_Consignes_
[A] Dans l'extrait, relevez tous les adjectifs qui qualifient le mouvement de masse capable de faire obstacle à la machine de guerre.
[B] D'après l'extrait, en quel lieu le pape François a-t-il annoncé une manifestation contre la guerre ?

_Extrait choisi_
· · ·

En effet, l’Eglise catholique aussi est en train de lancer des signes de nouveauté : le pape François a même annoncé pour samedi prochain (7 septembre) une manifestation contre la guerre Place Saint-Pierre. Bien sûr, il serait facile de rappeler le rôle infâme joué par le Vatican au moment du démembrement de la Yougoslavie. Et sans la dissolution du « camp socialiste » et de l’Union Soviétique, sans cette catastrophe géopolitique à laquelle Jean-Paul II, à l’époque, a donné une contribution de premier plan, il serait difficile d’imaginer la séquelle de guerres coloniales à laquelle nous assistons. Mais le rôle que les communistes doivent avoir aujourd’hui est clair : prendre la tête du mouvement pour la paix afin non pas de montrer leur pureté, mais de faire obstacle le plus possible à la machine de guerre de l’impérialisme ; et seul un mouvement de masse, fut-il bigarré, hétérogène et contradictoire, peut aboutir à ce résultat

Certes, en aucun cas Le Pen II ne sera confondue avec le pape François Ier. Il faut cependant ajouter tout de suite que les communistes ont depuis toujours essayé d’une part d’unir le plus ample front anti-impérialiste, et d’autre part d’isoler, diviser, et morceler l’ennemi impérialiste. Sur ce point Mao Zedong notamment a écrit des pages mémorables qu’il vaudrait la peine de relire. En même temps pourtant, le grand leader révolutionnaire a appelé les communistes à garder fermement leur identité, en développant la lutte idéologique et politique même contre les alliés d’une étape historique déterminée et, plus encore, contre de possibles interlocuteurs d’un moment déterminé. Encourager la prise de position contre la guerre qu’a assumée Marine Le Pen ne signifie pas renoncer à soumettre celle-ci à une critique idéologique et politique serrée.

· · ·

_Données affichées_
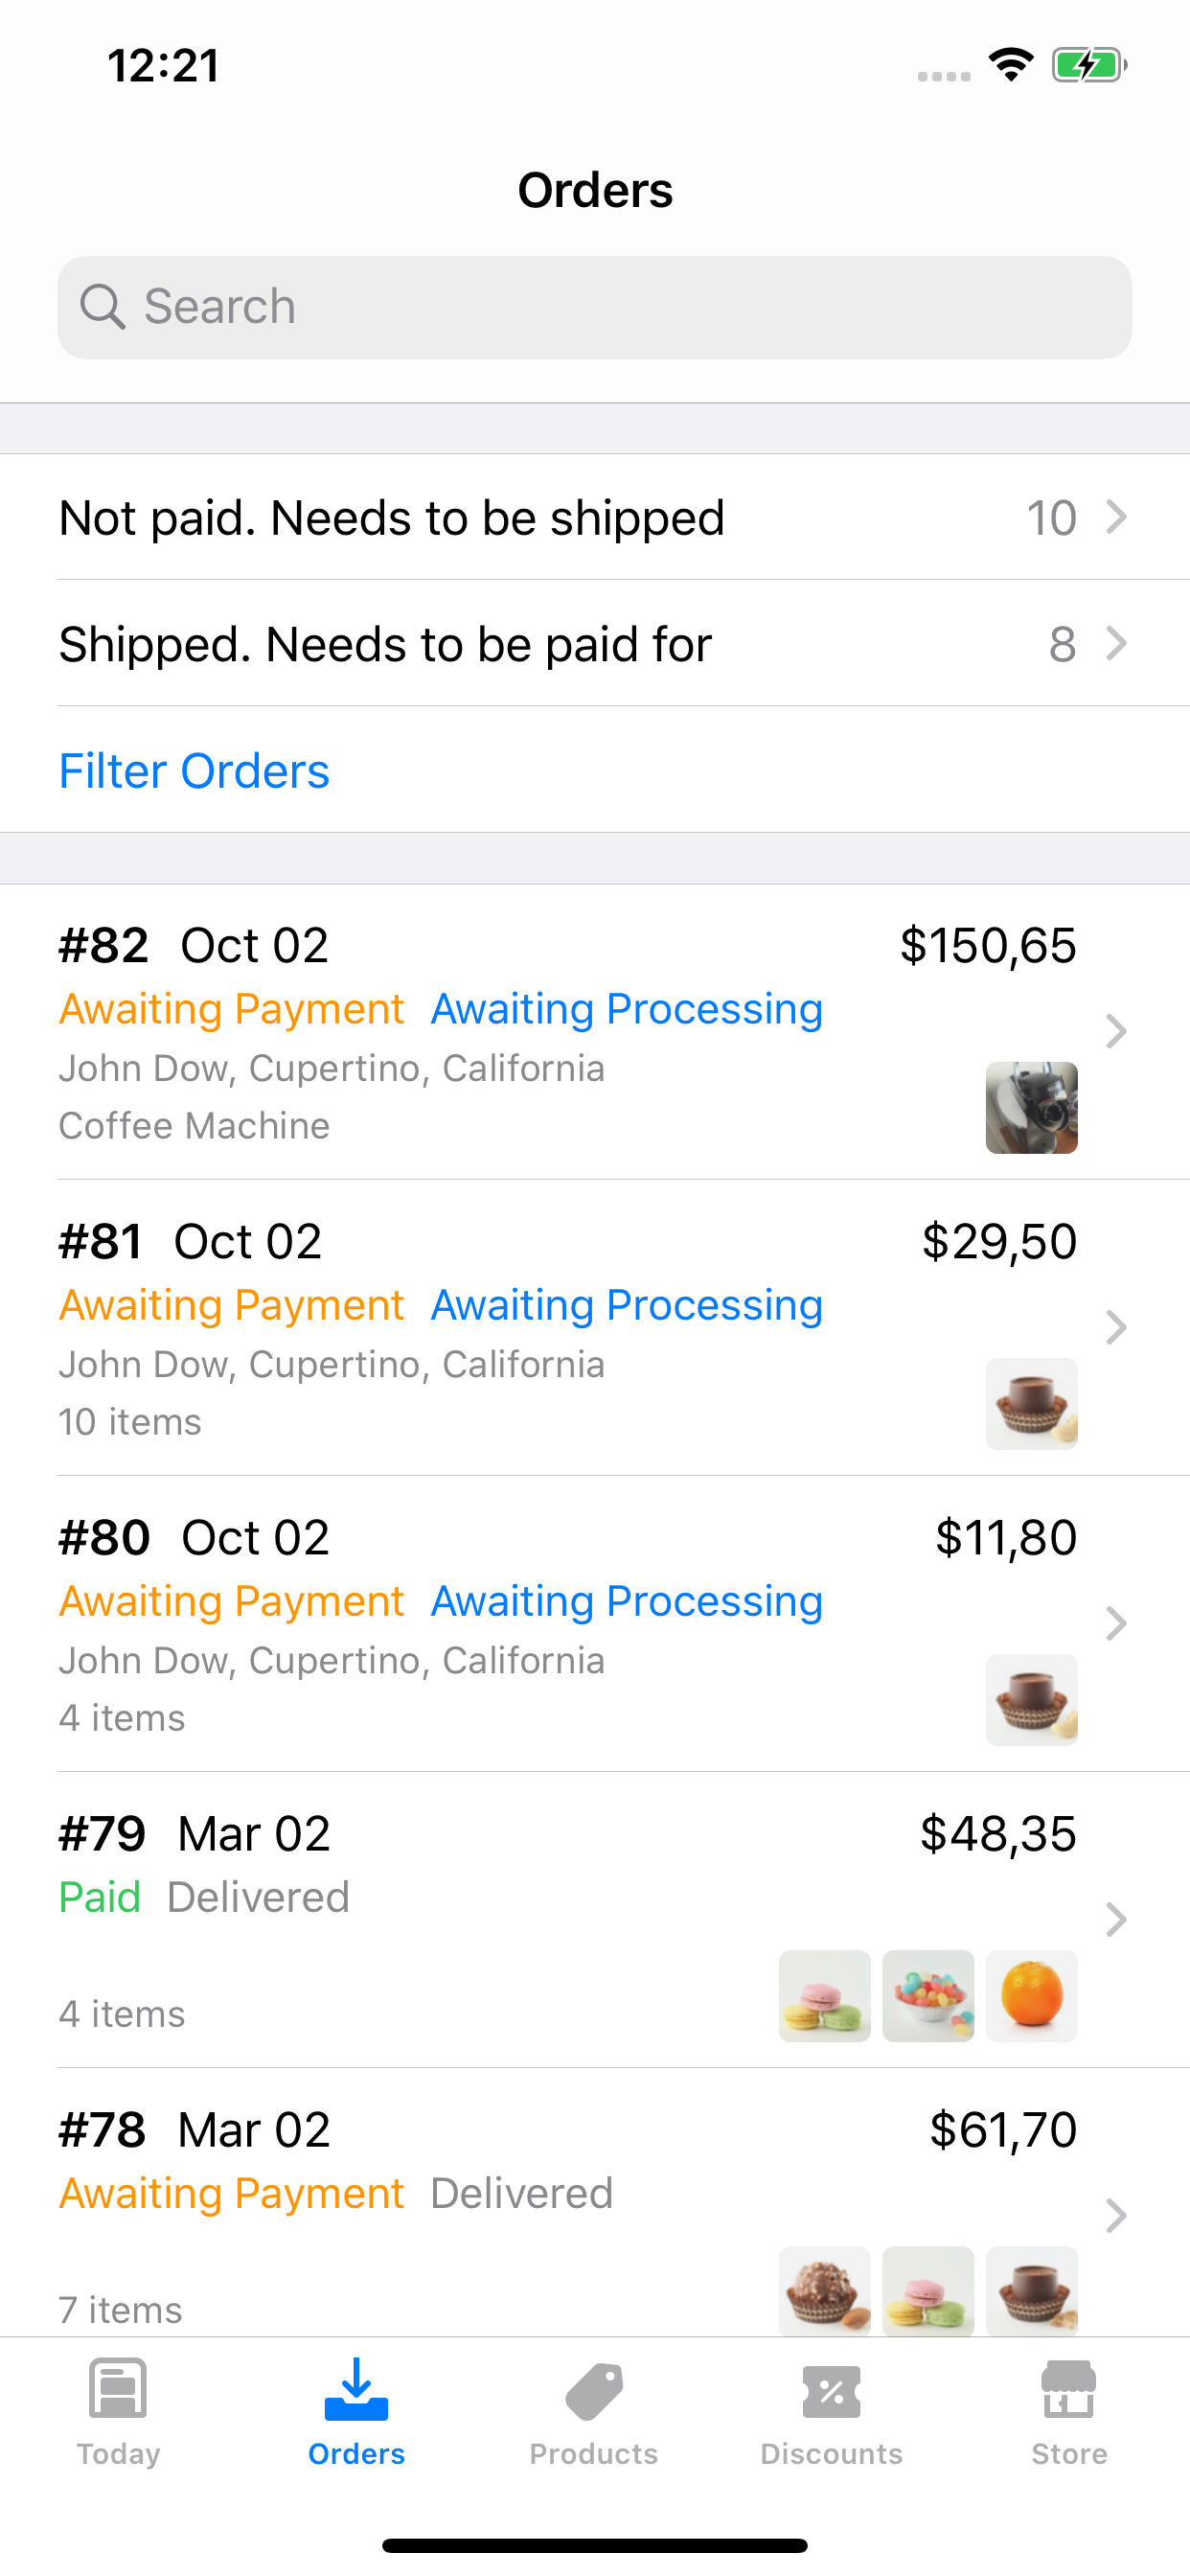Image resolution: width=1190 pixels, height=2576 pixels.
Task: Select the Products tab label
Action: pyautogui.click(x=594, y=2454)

· · ·

_Réponses attendues_
[A] bigarré, hétérogène, contradictoire

[B] Place Saint-Pierre.